Editor's note: The markets will be closed tomorrow in observance of Good Friday. Look for your next issue of DailyWealth on Monday after the Weekend Edition. We hope you enjoy the holiday.
It's a funny thing about people...
They make life more complicated than it ought to be.
I've seen it over and over again. I'm guessing you have, too. People just can't help but monkey with things... And finance is no exception.
These days, people seem to be looking for fancy ways to profit during the current health crisis. Some of them might work out. But too often, getting fancy ignores the obvious. And that, my friends, is risky business.
So, let's take a breath together. Let's keep things simple. And let's look at what's obvious in the markets today.

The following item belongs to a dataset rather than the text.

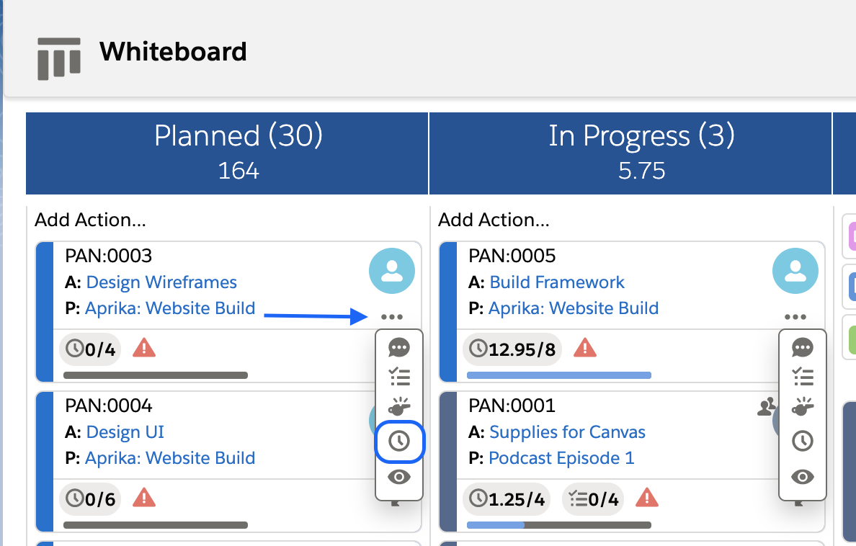The width and height of the screenshot is (856, 546).
Task: Click the assignee avatar on PAN:0005 card
Action: (x=795, y=271)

If you're in the process of making fancy plans... you might need this more than you know.
Let's get started...
Correlations have gone to one.
That's the finance way of saying that assets are moving together. It's a non-normal state for the market. But it tends to happen during a crisis.

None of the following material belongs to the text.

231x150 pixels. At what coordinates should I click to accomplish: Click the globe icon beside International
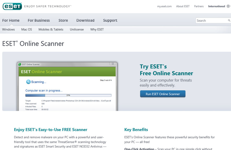228,6
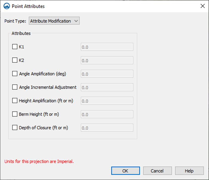The width and height of the screenshot is (209, 180).
Task: Check Height Amplification (ft or m)
Action: [x=15, y=101]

In normal times, different market sectors perform differently. They perform based on their own merits... And that means some do well, and some do poorly. Most days we take it for granted. It's how things should be, and it's logical.

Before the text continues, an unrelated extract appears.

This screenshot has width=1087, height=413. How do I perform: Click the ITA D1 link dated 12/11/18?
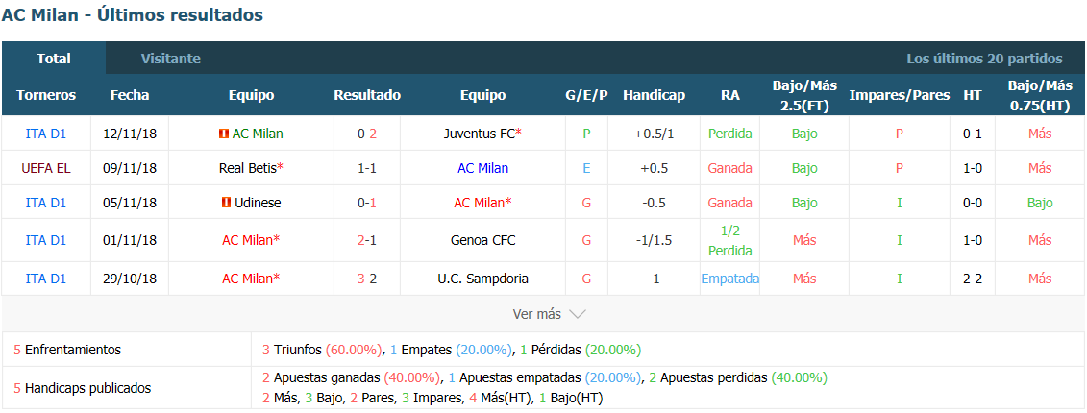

But in rare instances, everything gets moving in the same direction. That tends to happen when a crisis unfolds. So it's no surprise that today is one of those times.
We can see this by looking at some basic charts...
In our first chart, the bold blue line is the S&P 500 Index. It's our measure for the stock market. And it's what you should be comparing the other lines against.
We're comparing real estate and technology stocks to the market as a whole. And you can see that the other two lines are clearly following the same path...
In normal times, this chart would look like a mess. The lines would be all tangled up. And it would be darn tough to say they were moving together.
Today, the opposite is true. The chart clearly shows that real estate and technology stocks are following the broader path of the market. That's what it looks like when correlations go to one.
We can even see this behavior in sectors that you'd expect to have an upper hand during the crisis. Take a look...
Now we're looking at biotech and health care stocks. You might expect these sectors to do better than most in this current health crisis... But just like before, they're generally following the path of the market.
This should get your attention. The broad market is telling us which way darn near everything is headed.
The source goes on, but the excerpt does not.